*** Dataset content ***

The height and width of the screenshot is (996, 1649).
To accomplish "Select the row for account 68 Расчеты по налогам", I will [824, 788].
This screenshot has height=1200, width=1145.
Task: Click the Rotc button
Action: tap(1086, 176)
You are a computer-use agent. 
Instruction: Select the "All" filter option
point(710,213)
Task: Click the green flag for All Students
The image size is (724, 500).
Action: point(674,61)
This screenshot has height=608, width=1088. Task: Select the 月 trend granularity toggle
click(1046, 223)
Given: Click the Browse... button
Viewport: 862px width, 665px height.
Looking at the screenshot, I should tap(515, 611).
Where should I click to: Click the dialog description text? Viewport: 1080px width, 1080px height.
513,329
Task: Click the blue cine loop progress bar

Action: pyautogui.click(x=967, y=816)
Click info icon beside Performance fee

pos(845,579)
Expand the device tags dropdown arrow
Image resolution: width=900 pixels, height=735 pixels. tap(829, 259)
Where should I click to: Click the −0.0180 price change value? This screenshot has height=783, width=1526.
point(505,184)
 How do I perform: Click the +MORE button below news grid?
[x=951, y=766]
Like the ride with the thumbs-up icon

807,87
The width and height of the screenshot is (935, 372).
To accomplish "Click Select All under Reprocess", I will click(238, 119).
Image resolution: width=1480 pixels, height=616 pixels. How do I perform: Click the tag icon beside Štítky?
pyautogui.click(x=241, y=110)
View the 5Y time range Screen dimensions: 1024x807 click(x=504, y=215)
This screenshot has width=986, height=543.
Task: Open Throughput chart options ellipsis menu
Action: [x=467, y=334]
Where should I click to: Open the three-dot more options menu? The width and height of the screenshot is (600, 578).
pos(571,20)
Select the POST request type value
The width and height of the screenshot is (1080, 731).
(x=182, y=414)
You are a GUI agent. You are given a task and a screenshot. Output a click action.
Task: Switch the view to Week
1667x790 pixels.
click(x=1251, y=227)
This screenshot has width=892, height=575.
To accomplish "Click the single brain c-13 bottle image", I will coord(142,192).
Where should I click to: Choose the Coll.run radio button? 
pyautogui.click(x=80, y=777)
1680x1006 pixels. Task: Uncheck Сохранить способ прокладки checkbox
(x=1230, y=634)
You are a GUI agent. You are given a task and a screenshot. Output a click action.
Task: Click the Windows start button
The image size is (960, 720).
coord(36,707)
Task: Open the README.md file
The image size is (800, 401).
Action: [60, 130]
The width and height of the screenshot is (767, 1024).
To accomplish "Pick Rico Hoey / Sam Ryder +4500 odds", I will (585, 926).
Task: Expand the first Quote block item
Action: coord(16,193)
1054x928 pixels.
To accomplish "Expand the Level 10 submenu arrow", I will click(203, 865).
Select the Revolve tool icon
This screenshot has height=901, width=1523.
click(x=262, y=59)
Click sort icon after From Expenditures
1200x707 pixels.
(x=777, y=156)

*** End of Dataset content ***

Exercise directions: Copy only this part of the entries above: the line with "Where should I click to: Click the dialog", the line with "The width and height of the screenshot is (935, 372).", and the lines between, all exactly as written.

Answer below:
Where should I click to: Click the dialog description text? Viewport: 1080px width, 1080px height.
513,329
Task: Click the blue cine loop progress bar

Action: pyautogui.click(x=967, y=816)
Click info icon beside Performance fee

pos(845,579)
Expand the device tags dropdown arrow
Image resolution: width=900 pixels, height=735 pixels. tap(829, 259)
Where should I click to: Click the −0.0180 price change value? This screenshot has height=783, width=1526.
point(505,184)
 How do I perform: Click the +MORE button below news grid?
[x=951, y=766]
Like the ride with the thumbs-up icon

807,87
The width and height of the screenshot is (935, 372).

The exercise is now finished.